> AIM OF THE TASK: Reproduce each line from the first in the data through the line that contains "Rebab/Rabab (207, 623)" exactly; give nothing else.

(Saved entries)
****************************************

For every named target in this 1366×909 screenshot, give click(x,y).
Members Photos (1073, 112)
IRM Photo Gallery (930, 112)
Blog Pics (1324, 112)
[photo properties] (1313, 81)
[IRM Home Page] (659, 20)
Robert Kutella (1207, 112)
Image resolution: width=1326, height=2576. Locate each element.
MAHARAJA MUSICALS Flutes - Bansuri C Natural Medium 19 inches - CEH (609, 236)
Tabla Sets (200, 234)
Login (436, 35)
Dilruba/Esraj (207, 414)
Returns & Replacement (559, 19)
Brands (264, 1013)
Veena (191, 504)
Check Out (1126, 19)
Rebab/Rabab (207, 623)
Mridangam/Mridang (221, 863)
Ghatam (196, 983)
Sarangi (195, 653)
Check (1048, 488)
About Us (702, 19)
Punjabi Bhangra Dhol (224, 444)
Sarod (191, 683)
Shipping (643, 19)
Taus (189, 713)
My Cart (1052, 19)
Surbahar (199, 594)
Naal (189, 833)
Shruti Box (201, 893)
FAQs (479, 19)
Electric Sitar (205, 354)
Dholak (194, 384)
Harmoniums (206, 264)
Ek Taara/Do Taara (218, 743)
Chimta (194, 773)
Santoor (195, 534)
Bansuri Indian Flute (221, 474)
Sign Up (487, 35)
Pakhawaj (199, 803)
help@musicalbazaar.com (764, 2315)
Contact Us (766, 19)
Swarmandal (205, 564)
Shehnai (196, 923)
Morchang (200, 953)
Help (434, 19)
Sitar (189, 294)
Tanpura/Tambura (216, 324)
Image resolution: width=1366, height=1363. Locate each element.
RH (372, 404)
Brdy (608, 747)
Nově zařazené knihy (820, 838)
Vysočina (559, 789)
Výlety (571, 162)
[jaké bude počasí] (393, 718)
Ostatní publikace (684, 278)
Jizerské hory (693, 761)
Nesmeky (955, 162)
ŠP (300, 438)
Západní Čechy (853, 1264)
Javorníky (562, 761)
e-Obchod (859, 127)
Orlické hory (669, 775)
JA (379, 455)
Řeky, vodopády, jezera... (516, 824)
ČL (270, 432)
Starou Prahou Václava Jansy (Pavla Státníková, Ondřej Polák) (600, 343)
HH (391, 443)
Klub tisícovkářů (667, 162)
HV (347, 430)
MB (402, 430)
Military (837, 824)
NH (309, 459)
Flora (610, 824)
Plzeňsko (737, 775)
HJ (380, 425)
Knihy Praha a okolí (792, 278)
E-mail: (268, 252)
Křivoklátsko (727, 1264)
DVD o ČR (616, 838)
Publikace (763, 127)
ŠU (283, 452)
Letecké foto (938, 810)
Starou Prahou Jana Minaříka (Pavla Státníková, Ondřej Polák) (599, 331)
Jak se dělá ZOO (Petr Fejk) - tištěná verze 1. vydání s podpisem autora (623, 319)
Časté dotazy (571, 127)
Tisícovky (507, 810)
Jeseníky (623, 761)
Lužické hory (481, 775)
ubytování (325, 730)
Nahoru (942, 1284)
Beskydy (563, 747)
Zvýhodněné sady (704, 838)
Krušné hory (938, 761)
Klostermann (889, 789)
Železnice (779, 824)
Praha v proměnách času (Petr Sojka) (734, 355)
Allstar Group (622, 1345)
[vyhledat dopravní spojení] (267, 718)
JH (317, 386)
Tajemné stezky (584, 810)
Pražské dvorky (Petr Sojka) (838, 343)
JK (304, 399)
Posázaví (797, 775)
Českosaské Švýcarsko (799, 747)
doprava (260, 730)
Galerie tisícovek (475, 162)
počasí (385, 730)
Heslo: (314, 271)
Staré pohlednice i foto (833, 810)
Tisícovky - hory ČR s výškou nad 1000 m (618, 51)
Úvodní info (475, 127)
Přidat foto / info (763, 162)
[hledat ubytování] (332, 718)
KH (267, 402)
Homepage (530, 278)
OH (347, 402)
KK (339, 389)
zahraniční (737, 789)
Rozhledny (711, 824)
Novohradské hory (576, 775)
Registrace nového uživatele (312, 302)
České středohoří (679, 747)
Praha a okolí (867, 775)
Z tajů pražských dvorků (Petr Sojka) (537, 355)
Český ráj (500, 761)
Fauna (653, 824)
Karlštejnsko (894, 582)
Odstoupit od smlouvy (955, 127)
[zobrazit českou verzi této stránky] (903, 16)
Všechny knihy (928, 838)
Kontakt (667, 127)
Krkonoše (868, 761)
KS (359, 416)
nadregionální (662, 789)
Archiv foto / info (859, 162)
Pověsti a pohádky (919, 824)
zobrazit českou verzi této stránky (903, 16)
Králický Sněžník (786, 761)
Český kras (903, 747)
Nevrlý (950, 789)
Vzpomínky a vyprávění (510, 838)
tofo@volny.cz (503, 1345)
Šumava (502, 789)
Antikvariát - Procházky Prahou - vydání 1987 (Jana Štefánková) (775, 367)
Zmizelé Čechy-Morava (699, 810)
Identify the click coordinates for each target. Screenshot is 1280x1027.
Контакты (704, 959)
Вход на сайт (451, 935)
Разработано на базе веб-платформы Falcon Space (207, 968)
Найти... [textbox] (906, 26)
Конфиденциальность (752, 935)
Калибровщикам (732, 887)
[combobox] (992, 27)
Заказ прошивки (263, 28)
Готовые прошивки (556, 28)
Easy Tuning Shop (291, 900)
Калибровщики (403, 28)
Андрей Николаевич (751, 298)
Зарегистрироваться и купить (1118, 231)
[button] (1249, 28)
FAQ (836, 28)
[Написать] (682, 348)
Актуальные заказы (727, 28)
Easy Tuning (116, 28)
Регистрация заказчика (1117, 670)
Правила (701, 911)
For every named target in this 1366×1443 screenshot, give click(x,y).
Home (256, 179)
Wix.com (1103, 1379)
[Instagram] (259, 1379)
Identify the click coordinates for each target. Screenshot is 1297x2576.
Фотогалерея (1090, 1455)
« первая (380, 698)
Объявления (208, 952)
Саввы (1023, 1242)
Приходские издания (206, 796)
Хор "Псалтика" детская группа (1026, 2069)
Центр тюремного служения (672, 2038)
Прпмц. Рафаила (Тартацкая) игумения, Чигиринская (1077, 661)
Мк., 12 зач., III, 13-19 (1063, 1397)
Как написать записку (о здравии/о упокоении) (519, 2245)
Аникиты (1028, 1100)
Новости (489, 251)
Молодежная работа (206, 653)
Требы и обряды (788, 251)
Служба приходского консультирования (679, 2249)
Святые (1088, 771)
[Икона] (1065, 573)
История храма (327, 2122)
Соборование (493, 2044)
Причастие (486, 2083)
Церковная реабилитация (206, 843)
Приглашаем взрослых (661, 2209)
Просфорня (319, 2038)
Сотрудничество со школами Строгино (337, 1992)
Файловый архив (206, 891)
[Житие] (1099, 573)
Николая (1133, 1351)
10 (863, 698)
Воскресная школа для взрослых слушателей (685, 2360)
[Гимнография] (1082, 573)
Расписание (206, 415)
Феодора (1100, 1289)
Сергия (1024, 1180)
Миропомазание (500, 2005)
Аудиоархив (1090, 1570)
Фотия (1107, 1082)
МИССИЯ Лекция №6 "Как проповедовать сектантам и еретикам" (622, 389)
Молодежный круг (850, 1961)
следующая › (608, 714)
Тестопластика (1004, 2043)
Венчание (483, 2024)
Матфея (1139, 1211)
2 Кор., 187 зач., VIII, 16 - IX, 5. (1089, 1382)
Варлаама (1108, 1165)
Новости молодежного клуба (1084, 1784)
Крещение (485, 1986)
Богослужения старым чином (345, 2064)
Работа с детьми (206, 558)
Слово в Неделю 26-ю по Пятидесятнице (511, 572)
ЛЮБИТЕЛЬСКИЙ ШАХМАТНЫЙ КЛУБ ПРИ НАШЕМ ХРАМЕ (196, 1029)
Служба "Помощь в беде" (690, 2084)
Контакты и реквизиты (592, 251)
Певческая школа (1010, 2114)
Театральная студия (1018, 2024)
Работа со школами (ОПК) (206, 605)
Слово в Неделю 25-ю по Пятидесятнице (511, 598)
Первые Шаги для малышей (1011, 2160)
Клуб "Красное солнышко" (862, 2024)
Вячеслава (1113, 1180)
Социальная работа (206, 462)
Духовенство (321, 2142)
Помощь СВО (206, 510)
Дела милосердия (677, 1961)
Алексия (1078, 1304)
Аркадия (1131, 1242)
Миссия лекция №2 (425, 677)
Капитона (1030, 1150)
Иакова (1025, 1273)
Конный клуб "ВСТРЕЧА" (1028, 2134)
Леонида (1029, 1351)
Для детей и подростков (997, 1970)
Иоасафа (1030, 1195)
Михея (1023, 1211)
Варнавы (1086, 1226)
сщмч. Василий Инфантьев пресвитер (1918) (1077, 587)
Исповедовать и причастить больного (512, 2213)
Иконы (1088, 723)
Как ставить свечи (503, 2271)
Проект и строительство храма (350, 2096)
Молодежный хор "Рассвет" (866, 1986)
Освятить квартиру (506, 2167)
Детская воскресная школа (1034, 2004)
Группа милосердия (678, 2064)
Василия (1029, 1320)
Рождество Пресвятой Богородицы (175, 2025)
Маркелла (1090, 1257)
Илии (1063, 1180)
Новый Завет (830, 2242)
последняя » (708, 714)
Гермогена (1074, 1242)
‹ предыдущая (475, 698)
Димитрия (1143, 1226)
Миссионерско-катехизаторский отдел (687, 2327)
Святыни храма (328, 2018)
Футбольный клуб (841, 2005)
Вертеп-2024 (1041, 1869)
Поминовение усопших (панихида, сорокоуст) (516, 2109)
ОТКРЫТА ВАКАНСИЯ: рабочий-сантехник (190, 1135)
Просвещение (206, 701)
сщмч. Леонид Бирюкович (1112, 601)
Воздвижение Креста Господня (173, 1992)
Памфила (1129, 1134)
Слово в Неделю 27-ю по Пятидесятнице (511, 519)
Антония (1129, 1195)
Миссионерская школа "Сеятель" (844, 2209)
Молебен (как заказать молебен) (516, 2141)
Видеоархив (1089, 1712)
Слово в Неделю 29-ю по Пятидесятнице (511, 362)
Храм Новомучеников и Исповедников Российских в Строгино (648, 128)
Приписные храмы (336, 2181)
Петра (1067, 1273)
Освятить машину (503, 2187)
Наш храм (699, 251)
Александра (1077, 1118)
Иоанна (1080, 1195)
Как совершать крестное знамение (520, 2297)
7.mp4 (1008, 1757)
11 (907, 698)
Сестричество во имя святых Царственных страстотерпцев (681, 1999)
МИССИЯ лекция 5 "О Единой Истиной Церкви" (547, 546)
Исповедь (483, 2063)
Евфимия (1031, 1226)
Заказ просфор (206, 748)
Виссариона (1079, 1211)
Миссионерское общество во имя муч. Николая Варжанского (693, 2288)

****************************************

> EXERCISE RESPONSE:
For every named target in this 1366×909 screenshot, give click(x,y).
Members Photos (1073, 112)
IRM Photo Gallery (930, 112)
Blog Pics (1324, 112)
[photo properties] (1313, 81)
[IRM Home Page] (659, 20)
Robert Kutella (1207, 112)
Image resolution: width=1326, height=2576. Locate each element.
MAHARAJA MUSICALS Flutes - Bansuri C Natural Medium 19 inches - CEH (609, 236)
Tabla Sets (200, 234)
Login (436, 35)
Dilruba/Esraj (207, 414)
Returns & Replacement (559, 19)
Brands (264, 1013)
Veena (191, 504)
Check Out (1126, 19)
Rebab/Rabab (207, 623)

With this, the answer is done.